On Sat, Dec 26, 2020 at 05:58:16PM -0800, Christopher Barker wrote:
> >
> > On 2020-12-22 14:01, Steven D'Aprano wrote:
> > > It seems to me that the primary use for this will be in the interactive
> > > interpreter. People are used to something like "cls" or "clear" from
> > > various shells. Using it in scripting is, I think, a secondary use-case.
> >
> '
> I disagree. yes, I want to clear the screen a lot during interactive use,
> but I'd rather do that with a keystroke (cmd+K on the Mac) -- and indeed,
> do that with iPython all the time, even though iPython has the command
> built in.
And nobody is going to take that away from you, unless you choose to go
to Windows, where ctrl-L doesn't work.
But the ctrl-L trick has no discoverability. It took me close to twenty
years of using Linux before I discovered it, and I still don't remember
to use it when I need it.
Beginners and casual users aren't going to know ctrl-L, or stumble
across it through experimentation. People like me aren't going to
remember to use it. For interactive use, os.clear is barely any better.

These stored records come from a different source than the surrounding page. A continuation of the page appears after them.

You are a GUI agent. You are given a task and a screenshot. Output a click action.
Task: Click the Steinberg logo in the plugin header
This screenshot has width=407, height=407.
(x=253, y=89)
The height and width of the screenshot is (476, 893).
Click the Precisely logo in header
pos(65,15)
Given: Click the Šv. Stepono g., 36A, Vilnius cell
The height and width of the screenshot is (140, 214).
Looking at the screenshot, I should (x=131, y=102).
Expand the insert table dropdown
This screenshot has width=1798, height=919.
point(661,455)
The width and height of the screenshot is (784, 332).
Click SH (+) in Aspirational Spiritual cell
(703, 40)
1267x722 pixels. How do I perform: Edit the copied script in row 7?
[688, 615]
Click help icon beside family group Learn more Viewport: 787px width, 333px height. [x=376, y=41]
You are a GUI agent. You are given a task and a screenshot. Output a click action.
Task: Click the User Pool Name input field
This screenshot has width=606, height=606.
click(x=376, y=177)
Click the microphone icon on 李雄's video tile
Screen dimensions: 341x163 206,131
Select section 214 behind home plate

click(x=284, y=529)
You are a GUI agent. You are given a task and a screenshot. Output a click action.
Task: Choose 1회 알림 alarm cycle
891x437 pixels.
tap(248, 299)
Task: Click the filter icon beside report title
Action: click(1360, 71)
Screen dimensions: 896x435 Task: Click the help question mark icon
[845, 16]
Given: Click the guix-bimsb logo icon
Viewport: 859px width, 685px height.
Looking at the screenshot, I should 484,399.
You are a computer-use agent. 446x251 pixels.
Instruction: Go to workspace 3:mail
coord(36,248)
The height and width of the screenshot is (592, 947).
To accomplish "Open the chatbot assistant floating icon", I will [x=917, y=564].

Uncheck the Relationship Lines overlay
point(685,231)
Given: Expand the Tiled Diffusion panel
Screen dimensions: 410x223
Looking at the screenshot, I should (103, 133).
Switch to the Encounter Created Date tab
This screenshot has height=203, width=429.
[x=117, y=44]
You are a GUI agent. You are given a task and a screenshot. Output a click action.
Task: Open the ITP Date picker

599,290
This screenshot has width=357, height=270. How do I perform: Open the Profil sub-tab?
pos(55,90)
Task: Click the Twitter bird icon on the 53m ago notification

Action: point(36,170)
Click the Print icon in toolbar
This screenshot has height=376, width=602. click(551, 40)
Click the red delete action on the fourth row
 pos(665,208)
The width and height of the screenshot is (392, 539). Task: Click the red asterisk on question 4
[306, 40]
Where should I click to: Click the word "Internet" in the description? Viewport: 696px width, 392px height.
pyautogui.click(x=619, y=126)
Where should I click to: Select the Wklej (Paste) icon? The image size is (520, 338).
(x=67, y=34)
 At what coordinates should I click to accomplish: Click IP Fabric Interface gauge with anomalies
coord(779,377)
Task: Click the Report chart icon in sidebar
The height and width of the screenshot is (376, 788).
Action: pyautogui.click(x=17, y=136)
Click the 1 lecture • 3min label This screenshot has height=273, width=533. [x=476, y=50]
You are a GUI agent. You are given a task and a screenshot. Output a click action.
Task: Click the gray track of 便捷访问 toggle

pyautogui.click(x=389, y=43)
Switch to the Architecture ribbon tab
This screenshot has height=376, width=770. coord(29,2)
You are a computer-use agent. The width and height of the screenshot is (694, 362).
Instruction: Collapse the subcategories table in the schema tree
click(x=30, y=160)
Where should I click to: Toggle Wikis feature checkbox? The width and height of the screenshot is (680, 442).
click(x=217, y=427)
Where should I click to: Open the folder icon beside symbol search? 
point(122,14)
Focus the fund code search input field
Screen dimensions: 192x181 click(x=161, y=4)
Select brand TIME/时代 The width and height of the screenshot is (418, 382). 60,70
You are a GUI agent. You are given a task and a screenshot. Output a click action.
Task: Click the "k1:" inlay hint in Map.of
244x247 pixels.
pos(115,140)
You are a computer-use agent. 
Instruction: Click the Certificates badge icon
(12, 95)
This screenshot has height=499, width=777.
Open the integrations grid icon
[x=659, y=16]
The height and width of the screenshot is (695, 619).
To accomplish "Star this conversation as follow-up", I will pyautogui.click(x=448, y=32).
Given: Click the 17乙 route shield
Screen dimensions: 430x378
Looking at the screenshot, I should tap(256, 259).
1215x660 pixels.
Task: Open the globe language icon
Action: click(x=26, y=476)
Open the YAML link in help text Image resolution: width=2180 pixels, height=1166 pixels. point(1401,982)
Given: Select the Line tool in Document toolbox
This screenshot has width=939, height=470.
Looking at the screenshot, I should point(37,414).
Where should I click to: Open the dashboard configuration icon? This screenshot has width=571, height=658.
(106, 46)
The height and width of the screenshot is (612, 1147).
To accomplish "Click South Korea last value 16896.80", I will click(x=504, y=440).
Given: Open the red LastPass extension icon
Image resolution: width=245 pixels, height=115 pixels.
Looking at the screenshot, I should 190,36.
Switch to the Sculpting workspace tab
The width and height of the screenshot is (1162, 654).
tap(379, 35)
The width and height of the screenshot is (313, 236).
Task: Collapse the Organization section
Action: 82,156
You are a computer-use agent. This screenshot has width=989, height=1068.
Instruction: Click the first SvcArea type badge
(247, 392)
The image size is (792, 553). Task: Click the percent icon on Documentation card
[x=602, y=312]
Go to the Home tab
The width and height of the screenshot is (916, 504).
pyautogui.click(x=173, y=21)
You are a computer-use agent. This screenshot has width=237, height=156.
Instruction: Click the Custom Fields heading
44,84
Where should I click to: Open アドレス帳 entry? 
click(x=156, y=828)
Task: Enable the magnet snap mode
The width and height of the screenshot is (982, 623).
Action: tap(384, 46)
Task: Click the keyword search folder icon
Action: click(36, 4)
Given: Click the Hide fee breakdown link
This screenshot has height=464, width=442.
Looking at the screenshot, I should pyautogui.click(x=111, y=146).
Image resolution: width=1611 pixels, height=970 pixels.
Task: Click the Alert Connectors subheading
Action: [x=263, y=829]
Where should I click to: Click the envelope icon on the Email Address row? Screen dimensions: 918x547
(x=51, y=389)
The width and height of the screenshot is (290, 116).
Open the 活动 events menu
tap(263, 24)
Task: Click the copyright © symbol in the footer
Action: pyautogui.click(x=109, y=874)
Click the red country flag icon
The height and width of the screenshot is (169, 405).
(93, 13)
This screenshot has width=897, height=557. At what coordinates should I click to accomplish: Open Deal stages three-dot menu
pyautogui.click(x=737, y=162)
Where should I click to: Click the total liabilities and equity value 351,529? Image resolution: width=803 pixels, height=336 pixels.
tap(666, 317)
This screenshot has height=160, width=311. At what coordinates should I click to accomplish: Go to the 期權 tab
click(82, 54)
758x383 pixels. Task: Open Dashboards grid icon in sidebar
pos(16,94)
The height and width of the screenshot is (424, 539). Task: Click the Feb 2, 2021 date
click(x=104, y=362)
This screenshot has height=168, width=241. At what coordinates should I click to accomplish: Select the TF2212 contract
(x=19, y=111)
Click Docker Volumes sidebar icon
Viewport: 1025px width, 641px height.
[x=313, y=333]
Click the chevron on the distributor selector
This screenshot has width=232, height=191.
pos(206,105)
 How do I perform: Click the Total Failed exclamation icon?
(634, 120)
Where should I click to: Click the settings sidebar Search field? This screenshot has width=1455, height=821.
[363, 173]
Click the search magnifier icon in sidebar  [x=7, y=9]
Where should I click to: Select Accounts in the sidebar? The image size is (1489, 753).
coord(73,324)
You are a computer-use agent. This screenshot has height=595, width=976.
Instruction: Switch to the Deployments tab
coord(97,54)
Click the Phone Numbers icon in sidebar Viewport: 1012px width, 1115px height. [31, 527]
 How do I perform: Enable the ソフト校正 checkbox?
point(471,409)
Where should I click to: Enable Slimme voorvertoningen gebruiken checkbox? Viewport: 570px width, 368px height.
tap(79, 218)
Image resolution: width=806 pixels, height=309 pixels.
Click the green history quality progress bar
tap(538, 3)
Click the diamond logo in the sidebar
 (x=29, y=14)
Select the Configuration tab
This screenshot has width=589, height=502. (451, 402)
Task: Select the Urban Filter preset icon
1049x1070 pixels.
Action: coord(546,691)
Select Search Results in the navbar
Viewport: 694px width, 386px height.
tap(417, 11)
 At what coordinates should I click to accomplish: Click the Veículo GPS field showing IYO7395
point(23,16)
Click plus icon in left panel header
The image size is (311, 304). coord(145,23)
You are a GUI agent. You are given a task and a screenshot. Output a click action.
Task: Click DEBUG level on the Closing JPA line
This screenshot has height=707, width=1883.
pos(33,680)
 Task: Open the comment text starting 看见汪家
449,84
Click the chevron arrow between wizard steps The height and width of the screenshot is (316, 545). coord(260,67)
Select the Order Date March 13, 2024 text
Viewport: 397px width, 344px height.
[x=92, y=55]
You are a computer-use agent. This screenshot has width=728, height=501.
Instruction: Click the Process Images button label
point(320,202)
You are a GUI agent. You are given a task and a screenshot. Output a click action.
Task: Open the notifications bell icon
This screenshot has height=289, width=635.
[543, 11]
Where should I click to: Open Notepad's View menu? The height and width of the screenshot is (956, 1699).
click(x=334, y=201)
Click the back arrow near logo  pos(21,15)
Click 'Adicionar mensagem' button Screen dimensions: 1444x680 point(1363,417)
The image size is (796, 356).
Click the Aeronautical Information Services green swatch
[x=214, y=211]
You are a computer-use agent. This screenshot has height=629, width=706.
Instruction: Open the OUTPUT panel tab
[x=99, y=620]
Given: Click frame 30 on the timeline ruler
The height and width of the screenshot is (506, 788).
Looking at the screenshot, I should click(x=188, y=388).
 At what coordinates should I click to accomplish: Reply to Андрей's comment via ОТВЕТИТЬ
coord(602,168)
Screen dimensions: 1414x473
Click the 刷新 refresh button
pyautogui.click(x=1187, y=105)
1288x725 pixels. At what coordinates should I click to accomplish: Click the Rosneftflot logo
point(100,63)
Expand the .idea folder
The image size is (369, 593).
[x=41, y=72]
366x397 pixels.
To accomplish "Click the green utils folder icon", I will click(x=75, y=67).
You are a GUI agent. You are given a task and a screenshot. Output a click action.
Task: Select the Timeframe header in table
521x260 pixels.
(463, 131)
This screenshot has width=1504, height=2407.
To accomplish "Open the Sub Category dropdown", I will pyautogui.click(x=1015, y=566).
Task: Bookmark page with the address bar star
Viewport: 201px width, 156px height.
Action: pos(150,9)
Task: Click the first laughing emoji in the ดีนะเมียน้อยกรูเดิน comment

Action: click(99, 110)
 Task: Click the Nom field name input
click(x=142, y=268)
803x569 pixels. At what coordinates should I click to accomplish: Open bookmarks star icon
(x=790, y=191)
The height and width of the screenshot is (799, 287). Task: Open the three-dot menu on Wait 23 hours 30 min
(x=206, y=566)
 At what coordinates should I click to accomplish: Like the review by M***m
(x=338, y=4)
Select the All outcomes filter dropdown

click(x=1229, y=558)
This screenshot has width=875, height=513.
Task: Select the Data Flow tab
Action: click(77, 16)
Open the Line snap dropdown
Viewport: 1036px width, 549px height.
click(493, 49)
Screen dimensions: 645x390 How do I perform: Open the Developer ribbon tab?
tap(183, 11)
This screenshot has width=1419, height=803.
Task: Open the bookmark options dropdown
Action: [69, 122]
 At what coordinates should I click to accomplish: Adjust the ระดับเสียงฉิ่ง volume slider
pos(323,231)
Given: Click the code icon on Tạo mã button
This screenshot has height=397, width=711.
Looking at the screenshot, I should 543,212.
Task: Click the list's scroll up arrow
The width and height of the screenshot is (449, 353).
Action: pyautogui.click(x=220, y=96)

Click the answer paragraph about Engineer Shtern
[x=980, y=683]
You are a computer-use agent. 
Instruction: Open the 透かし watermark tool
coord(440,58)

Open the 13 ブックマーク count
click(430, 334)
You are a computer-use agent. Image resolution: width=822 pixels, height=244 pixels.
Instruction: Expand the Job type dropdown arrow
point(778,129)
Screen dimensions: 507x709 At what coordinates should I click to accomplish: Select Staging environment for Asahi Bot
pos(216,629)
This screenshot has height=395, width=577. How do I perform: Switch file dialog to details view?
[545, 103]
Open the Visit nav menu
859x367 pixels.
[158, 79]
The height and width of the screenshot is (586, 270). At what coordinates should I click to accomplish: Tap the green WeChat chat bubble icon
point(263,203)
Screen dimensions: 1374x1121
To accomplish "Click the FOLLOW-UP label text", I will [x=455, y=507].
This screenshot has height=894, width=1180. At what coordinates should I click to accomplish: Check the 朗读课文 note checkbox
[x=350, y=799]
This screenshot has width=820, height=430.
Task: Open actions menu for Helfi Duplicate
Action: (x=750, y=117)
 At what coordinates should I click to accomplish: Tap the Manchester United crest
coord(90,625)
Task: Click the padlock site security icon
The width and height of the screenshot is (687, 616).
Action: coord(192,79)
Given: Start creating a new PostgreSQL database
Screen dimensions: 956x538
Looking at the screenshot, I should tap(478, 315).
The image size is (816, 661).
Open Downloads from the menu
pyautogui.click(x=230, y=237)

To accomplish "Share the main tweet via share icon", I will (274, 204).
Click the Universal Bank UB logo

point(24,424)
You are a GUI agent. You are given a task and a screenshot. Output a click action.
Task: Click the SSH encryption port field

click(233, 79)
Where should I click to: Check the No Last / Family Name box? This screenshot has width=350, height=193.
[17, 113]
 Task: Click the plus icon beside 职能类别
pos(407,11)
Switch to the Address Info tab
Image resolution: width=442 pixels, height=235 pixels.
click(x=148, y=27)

(Me, I'll be looking in shutils, not os, because this is a shell
feature, not an os feature.)
> So I think the reason to have it in the std lib is for scripting, and I
> think putting it in os or sys is just fine.
Putting it in sys requires it to be built into the interpreter, which
means it has to be written in C (for CPython). Putting it in os is fine,
that can easily delegate to platform specific code in posix.py, nt.py
etc, with a pure-Python lowest common denominator fallback for weird
platforms that don't support anything sensible.
I just want site.py to import it at startup for the sake of beginners.
Is that so bad? It adds one line to site.py, four if you want to make it
conditional:
try:
from os import clear
except:
pass
I can easily add it to my own personal PYTHONSTARTUP file, but the
average beginner can't. Let's throw newbies a bone and pre-import it for
them, they're the ones who seem to expect it the most.
So that's the easy part: just agree with me and import it in site.py,
wherever it happens to come from. *wink*
The hard part is deciding exactly what it should do, e.g. clear the
scrollback or not. I think Chris makes a good point that real beginners
will misuse this to hide the evidence whenever they get an error, so I
think the default should be to *not* clear the scrollback, for the sake
of educators, teachers and trainers. People who know what the scrollback
is and definitely want to clear it can just provide an extra argument to
the function.
So let's just all agree I'm right *wink* and move on to the *really*
hard part, which is ensuring it works on Windows and weird terminals.